Since then, it has been my privilege to work with and continue to learn from many other nurses in different clinical settings, in research, education, quality improvement and management. Nurses make invaluable contributions in all these roles and more besides, but what is most impressive for me is the way in which they make them. I am often reminded of the words from an anonymous poet who wrote that ‘it takes more grace than pen can tell to play the second fiddle well’.

It was therefore with great pleasure that I learnt the World Health Organization (WHO) designated 2020 the Year of the Nurse and Midwife. The celebration marks the 200th birth anniversary of Florence Nightingale and honours her legacy.

In May the first ever State of the World’s Nursing Report will be presented to the World Health Assembly.
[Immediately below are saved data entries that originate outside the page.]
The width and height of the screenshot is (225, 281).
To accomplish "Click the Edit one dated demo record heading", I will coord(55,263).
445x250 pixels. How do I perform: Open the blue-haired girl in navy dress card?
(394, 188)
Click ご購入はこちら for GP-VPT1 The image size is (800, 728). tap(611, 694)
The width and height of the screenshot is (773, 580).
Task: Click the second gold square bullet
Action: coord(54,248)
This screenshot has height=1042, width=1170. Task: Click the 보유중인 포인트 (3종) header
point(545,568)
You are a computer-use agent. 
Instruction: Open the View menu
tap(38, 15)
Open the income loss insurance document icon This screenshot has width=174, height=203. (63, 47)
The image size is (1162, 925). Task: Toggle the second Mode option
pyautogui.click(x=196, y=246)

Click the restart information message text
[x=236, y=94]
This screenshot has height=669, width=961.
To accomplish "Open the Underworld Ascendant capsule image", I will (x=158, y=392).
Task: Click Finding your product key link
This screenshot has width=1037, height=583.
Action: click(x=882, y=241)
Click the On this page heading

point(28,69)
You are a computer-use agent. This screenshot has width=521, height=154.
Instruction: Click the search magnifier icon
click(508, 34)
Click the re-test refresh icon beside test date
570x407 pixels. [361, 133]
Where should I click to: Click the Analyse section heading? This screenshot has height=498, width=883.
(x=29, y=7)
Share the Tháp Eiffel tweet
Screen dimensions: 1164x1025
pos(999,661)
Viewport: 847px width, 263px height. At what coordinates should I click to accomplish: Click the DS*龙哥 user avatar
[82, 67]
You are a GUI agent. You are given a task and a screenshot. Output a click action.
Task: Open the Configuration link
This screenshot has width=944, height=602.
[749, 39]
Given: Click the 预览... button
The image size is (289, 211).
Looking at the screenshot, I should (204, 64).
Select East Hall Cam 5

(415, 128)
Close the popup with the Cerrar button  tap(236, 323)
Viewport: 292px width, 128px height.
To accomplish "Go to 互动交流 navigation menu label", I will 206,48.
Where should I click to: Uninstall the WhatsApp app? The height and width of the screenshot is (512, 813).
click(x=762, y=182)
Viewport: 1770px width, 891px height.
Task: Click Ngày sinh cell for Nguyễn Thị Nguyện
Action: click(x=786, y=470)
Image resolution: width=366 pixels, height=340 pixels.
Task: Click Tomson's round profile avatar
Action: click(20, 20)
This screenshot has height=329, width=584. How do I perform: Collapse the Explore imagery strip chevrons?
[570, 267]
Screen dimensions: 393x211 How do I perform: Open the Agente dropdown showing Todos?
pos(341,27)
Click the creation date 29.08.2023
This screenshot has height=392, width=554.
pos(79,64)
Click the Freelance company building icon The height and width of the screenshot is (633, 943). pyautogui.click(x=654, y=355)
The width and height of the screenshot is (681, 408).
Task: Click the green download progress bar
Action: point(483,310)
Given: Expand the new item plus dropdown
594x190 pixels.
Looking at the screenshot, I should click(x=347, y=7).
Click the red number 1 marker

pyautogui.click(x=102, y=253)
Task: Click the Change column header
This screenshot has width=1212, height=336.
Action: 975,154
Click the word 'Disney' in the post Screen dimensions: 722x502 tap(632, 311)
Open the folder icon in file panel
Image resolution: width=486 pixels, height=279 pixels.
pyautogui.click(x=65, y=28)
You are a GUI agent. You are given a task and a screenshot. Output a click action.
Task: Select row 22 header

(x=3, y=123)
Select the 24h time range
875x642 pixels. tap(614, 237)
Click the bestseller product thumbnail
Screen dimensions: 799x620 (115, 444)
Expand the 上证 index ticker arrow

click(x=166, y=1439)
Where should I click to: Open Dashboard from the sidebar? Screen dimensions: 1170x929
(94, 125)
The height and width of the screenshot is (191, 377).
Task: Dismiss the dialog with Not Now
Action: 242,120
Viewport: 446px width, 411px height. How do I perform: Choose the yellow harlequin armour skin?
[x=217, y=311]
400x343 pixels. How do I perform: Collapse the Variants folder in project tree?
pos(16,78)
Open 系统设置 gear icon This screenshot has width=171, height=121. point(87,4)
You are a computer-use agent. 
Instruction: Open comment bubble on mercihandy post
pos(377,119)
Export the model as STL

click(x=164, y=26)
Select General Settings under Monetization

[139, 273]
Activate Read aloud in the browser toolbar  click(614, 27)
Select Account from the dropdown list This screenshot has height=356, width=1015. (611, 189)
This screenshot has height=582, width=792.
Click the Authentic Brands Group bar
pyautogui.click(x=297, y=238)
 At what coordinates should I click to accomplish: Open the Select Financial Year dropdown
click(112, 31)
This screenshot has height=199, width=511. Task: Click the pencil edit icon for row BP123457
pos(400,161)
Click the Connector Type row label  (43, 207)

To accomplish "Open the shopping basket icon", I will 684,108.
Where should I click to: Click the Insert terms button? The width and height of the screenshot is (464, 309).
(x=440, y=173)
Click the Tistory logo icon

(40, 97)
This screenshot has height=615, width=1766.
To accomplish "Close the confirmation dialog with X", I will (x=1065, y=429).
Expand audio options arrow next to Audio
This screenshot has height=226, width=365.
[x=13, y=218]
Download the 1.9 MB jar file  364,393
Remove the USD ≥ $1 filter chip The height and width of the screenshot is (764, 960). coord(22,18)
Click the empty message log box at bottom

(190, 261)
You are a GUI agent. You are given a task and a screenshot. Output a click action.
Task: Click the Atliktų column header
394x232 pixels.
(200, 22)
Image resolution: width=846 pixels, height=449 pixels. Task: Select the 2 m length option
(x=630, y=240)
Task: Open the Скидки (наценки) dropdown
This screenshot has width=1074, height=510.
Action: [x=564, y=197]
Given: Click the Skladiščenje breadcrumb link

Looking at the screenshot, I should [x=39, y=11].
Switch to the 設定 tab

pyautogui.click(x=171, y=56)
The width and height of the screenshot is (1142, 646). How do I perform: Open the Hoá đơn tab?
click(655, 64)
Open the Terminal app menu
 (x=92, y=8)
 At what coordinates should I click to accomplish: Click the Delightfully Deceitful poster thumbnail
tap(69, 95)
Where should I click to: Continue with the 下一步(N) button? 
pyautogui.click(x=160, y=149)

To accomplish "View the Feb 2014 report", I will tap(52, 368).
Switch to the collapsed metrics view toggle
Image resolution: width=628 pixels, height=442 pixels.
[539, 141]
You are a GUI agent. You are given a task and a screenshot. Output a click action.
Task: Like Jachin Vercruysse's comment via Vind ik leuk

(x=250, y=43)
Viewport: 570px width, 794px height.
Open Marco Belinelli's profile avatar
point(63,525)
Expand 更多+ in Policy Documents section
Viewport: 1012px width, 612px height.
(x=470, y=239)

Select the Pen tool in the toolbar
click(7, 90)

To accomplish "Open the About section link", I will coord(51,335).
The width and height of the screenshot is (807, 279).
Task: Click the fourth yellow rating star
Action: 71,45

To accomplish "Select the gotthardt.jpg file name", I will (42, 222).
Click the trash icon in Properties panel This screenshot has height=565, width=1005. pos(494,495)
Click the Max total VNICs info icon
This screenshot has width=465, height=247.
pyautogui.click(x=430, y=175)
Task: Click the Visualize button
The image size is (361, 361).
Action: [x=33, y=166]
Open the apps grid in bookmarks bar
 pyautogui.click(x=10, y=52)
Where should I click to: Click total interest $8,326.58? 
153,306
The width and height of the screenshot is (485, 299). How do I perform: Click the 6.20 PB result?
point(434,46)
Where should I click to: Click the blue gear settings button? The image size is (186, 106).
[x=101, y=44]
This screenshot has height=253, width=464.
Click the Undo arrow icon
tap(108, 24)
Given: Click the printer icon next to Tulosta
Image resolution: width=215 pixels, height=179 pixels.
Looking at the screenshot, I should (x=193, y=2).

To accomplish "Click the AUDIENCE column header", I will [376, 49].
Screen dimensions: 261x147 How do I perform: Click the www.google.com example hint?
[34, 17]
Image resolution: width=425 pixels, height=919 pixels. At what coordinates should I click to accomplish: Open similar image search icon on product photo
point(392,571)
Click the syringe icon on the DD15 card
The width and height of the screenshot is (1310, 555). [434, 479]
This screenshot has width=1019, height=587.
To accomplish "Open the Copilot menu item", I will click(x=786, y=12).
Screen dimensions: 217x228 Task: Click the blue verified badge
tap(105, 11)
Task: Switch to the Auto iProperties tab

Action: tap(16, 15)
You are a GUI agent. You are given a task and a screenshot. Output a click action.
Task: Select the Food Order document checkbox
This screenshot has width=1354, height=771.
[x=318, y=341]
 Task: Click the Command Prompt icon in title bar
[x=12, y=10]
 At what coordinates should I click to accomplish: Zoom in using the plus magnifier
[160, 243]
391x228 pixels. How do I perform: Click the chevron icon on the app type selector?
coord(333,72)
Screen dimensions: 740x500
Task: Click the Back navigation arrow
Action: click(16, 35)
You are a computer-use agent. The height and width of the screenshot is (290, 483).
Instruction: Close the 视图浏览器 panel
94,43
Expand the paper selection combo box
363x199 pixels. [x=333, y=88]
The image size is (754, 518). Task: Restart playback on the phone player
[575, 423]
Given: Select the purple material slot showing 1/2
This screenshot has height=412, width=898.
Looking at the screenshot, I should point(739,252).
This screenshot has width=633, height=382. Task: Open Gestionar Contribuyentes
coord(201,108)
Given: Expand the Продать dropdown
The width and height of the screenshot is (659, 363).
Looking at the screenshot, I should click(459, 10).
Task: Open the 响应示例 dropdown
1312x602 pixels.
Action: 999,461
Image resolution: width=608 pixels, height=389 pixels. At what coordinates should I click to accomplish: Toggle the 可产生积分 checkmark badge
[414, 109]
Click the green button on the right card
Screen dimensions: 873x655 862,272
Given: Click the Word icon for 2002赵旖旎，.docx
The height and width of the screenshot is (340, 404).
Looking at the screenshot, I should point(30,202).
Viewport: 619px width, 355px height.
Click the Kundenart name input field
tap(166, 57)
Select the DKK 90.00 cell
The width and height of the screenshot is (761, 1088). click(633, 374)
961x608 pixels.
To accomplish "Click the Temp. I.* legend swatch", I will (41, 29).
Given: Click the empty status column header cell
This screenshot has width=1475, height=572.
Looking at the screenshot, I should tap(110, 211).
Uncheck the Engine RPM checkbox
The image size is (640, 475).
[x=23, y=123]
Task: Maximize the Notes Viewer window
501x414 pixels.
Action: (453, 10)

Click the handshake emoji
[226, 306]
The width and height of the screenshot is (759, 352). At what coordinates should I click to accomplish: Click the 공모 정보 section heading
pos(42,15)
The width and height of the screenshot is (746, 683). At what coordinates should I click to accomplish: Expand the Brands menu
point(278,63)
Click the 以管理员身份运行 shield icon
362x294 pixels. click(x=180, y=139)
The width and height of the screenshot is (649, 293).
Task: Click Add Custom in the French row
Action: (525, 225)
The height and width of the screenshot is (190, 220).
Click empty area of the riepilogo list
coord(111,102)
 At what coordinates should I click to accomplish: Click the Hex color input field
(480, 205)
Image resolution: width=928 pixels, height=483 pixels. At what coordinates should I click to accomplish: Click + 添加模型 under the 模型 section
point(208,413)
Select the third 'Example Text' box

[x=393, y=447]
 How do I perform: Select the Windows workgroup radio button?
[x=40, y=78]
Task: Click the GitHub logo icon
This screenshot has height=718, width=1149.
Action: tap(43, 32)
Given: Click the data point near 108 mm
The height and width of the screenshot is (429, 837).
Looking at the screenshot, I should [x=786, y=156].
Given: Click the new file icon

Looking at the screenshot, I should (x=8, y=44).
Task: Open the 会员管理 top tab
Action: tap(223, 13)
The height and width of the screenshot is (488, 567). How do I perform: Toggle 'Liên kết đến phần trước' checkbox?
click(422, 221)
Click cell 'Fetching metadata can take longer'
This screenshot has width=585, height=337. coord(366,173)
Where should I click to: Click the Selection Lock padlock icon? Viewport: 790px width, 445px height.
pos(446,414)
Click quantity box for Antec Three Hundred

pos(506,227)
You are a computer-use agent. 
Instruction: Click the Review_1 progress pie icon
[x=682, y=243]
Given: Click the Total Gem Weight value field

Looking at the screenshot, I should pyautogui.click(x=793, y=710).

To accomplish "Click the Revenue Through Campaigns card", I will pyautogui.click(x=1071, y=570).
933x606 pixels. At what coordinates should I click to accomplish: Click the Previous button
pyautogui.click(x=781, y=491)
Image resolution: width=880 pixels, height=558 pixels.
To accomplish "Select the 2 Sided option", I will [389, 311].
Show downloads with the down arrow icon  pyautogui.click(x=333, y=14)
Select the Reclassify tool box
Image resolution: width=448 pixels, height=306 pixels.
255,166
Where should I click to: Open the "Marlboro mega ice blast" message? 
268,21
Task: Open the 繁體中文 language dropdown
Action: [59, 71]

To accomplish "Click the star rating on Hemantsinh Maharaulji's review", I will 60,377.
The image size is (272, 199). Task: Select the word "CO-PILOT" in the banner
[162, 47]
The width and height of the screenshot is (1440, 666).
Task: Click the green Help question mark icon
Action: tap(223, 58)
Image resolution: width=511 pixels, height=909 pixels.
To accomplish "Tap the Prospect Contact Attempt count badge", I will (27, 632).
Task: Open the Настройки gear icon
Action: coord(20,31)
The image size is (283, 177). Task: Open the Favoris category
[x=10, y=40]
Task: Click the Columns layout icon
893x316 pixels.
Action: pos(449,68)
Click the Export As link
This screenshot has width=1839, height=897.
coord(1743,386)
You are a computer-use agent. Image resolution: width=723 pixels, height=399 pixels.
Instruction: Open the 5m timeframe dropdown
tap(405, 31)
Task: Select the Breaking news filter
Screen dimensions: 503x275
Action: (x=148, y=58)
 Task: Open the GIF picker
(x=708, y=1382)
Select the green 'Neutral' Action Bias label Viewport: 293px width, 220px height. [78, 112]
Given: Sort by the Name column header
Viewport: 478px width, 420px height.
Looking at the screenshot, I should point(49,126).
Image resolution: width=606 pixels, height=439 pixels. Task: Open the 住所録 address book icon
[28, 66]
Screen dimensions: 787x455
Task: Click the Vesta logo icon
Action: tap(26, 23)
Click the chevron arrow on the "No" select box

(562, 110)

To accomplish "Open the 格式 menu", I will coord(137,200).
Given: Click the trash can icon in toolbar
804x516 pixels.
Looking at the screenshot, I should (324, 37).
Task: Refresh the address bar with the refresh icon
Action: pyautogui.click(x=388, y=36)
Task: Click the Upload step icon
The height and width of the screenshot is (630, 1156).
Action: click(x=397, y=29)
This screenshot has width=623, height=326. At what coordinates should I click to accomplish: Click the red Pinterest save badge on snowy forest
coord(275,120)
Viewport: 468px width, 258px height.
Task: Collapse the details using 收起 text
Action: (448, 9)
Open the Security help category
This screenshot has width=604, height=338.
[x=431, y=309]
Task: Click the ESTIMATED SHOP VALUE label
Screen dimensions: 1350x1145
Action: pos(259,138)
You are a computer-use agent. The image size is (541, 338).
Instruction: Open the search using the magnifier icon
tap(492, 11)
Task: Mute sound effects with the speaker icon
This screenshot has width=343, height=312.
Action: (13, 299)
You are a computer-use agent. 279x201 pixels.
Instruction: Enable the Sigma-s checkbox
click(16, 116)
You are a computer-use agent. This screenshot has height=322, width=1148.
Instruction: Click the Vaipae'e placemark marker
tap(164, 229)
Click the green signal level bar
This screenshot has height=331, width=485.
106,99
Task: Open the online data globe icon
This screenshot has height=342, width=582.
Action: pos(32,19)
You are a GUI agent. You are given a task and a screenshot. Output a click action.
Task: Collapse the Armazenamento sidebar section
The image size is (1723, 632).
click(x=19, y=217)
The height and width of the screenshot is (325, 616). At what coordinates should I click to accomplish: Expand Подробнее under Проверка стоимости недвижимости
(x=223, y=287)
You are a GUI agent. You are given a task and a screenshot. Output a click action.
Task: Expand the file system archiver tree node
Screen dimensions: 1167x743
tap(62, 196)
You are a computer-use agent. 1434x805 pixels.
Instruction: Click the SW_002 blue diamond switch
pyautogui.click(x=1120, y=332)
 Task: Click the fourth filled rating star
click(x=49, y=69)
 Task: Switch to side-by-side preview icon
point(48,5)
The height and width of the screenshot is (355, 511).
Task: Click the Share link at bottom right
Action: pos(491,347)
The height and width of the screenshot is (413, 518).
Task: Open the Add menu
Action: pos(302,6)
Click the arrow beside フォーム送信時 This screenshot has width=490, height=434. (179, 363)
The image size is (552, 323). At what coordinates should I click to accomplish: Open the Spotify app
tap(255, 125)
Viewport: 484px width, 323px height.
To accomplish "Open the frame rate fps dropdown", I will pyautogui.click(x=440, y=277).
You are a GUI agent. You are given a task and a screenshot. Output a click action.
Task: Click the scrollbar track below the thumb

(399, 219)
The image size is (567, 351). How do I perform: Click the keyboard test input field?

One of the key messages will be that at least 9 million more nurses and midwives will be required to achieve the goal of universal health coverage by 2030.

In Australia, around one in eight of our 640 000 health professionals are registered as primary care nurses. Of these, 14 000 work in general practice and two thirds of general practices employ at least one nurse.

The importance of the specialty of general practice is increasingly being recognized by policy makers and senior leaders as they search for solutions and strategies that will ensure health care remains sustainable and of the highest quality in the future.

As we celebrate the Year of the Nurse it is timely to consider our practice nurse workforce and how the role of practice nurse can be further strengthened, expanded and be formally recognized and supported.